Еще в декабре 1944 года московский журнал «Знамя» поместил обзор писем фронтовиков, посвященных поэме «Василий Тёркин». Большинство читателей полюбило Тёркина вовсе не за его балагурство: за внешностью шутника и за шутливым тоном фронтовики верно почувствовали серьезность и правдивость поэмы. Среди почитателей «Василия Тёркина» нужно выделить группу участников первых недель войны, переживших тяжелое отступление. Один из них, сержант Коньков, писал, что, читая поэму, у него исчезает представление о поэте и ему кажется «уж не был ли автор сам одним из Тёркиных?» Особенно сильное впечатление произвел на Конькова рассказ о том, как брел Василий Тёркин из окружения:

Шел наш брат босой, голодный,
Потерявши связь и часть,
Шел по-ротно и по-взводно,
Группировкою свободной
И один, как перст, — подчас.

Именно так, рассказывает Коньков, пришлось и ему пробираться из окружения. 260 километров он шел 72 дня, иной раз приходилось ползти по два-три километра. «Случалось, на мгновение, приходила мысль: бросить всё, что идти некуда, нет России». Немцы сбрасывали листовки, призывая «бродяг» прекратить розыски своих. Как и Тёркин, Коньков порой не знал, «где Россия, по какой рубеж своя». Но, как и Тёркину, ему удалось справиться со своим отчаянием и в конце концов добраться до своих. Случайно прочтя после возвращения отрывок поэмы, Коньков вспомнил все свои переживания первых недель войны, и ему захотелось достать всю поэму. В конце письма Коньков к своей фамилии прибавил: «Один из Тёркиных».

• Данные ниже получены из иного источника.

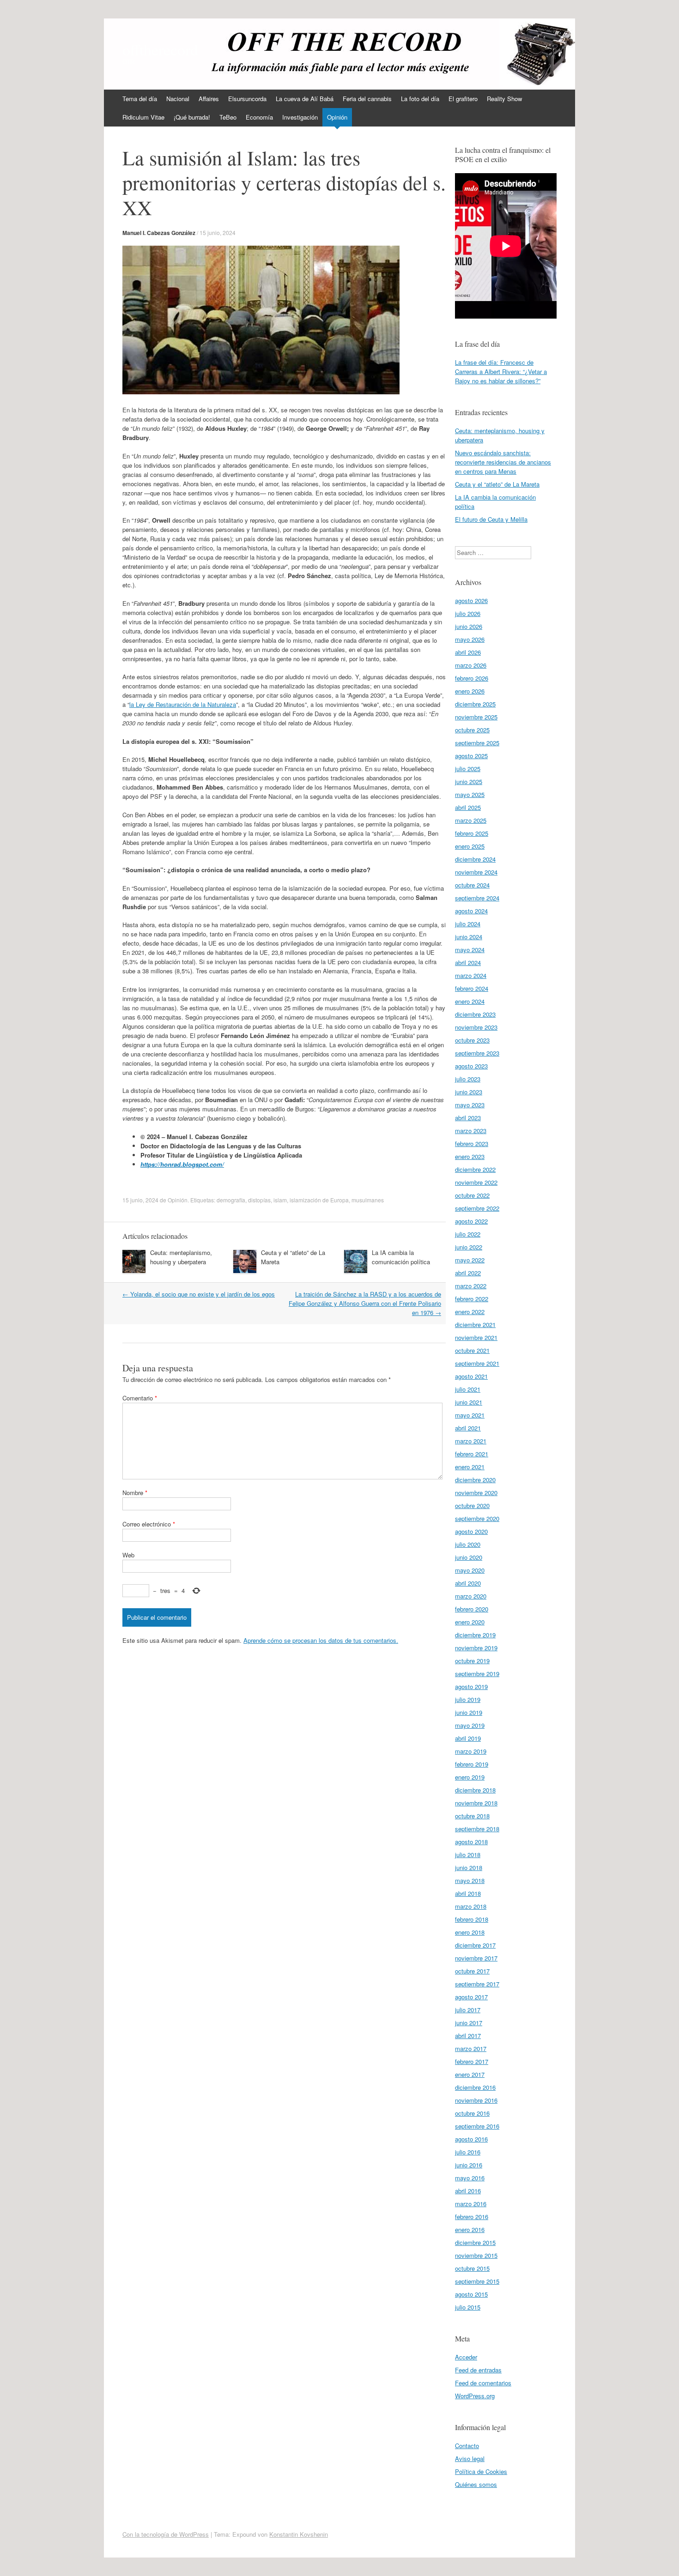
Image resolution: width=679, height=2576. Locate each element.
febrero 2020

Другой корреспондент с фронта рассказал, что многие бойцы знают наизусть отрывки из «Тёркина» и в часы фронтового затишья часто можно услышать стихи «О шинели» или рассуждения о «сабантуях». В упомянутой выше статье Твардовского поэт дает следующее истолкование этому слову, как его употребляли фронтовики: «сабантуй» от сабан — плуг, туй — праздник (по-тюркски). Как это часто бывает с полюбившимся словечком, «сабантуй» имел много значений: «и ложное намерение и действительную угрозу со стороны противника, и нашу готовность устроить ему угощение». Фронтовики говорили: «Немец угостил нас», «Веселую закуску преподнес», и т. п.

Помимо писем литературный резонанс «Тёркина» сказался в распространении на фронте подражаний поэме в виде писем «Васе Тёркину», и в самостоятельно разработанных эпизодах вроде «Трофеи Тёркина». Один боец даже задумал поэму о брате Васи Тёркина и обратился к Твардовскому с просьбой, чтобы он в своей поэме где-нибудь упомянул о том, что «у Васи есть брат, хотя бы двоюродный».